One evening I was hit by a flashlight from a German-registered Tesla in front of me in the city of Copenhagen. It took a photo. Two days later another Danish-registered Tesla did the same! I was obviously so close to them that they saw me as a potential thieve, but I just passed by on the pavement where it was parked. I was annoyed, and thought; will every car in the future be allowed to photograph everybody passing by, what do they use the data for, how is it stored and for how long? I filed a complaint with the Danish Data Protection Agency.
After some months I got a letter from the DPA telling me that that it all depends on whether it is a person or a company taking the photo. If it is a person, it is okay, but if it is a company, it can be different.
“More specifically, the Danish Data Protection Authority can inform you that we are currently part of a European cooperation in relation to Tesla and their cars’ photography of persons. The cooperation is led by the Dutch data protection authority, ‘Autoriteit Persoonsgegevens’, as Tesla’s European headquarters are in the Netherlands,” the letter says and continues:
The investigation into Tesla and its cars’ photography focuses in particular on the legal basis for such photography and on so-called privacy by design, as referred to in Article 25 of the Data Protection Regulation on data protection by design and data protection by default. The processing of personal data triggered by the new type of cars raises a number of issues in relation to data protection law, and the EDPS – and its European counterparts – will regularly update the public on these issues.

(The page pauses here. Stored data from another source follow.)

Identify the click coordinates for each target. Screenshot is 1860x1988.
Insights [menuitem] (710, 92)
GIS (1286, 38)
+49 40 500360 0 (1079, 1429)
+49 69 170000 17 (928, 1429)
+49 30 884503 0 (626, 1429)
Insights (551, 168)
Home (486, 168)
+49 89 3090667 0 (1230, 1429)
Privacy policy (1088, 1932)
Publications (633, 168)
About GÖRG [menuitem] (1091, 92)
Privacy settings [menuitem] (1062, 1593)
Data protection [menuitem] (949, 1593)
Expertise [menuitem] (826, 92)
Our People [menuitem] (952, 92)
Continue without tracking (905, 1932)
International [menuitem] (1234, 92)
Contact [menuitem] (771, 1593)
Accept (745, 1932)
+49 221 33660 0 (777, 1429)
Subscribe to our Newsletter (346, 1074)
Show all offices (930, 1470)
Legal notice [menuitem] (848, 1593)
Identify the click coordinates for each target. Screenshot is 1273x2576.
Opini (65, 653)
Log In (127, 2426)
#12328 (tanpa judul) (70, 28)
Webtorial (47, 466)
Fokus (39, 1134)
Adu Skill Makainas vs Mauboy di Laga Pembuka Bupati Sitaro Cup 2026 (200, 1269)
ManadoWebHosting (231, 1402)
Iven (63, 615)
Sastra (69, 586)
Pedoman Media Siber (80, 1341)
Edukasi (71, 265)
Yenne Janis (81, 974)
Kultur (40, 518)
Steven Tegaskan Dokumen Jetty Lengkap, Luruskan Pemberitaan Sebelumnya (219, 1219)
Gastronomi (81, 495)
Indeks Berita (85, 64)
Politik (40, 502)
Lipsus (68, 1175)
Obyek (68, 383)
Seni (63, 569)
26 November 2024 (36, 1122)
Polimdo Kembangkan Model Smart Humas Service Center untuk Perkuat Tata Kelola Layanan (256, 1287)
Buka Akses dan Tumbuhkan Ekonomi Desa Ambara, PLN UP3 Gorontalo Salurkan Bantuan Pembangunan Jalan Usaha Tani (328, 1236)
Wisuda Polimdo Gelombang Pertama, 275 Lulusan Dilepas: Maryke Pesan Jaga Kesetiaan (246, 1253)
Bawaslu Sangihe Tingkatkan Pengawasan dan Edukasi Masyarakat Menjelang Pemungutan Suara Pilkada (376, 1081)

I’ve spoken to an owner of a rather new Tesla, who told me that the pictures are stored on a USB stick but he does not know whether the company, Tesla, keeps the data. In these data harvesting era, it is hard to believe that Tesla would let only the owner have the pictures on a USB stick, but in such case it would be privacy-preservation and really cool.
Yet, recently Tesla told the Danish magasine FDM that they would hand over data it collected to a another Tesla-owner, who asked for them. ‘Logs from the cars are our data,” Tesla said and added; “We don’t hand over these data, and by the way, they are useless unless you know to read the code.” (article below in Danish)
According to the portability principle of GDPR, individuals have a right to their own data and to have them ported to a service or their own cloud in a readable format. FDM, car owners organisation in Denmark, who believes the data belongs to the owner of the car, are working to enhance the rights of car owners together with other similar European organisations.
If you are in contact with the Dutch DPA the Tesla case has this ID-number: z2019-18307.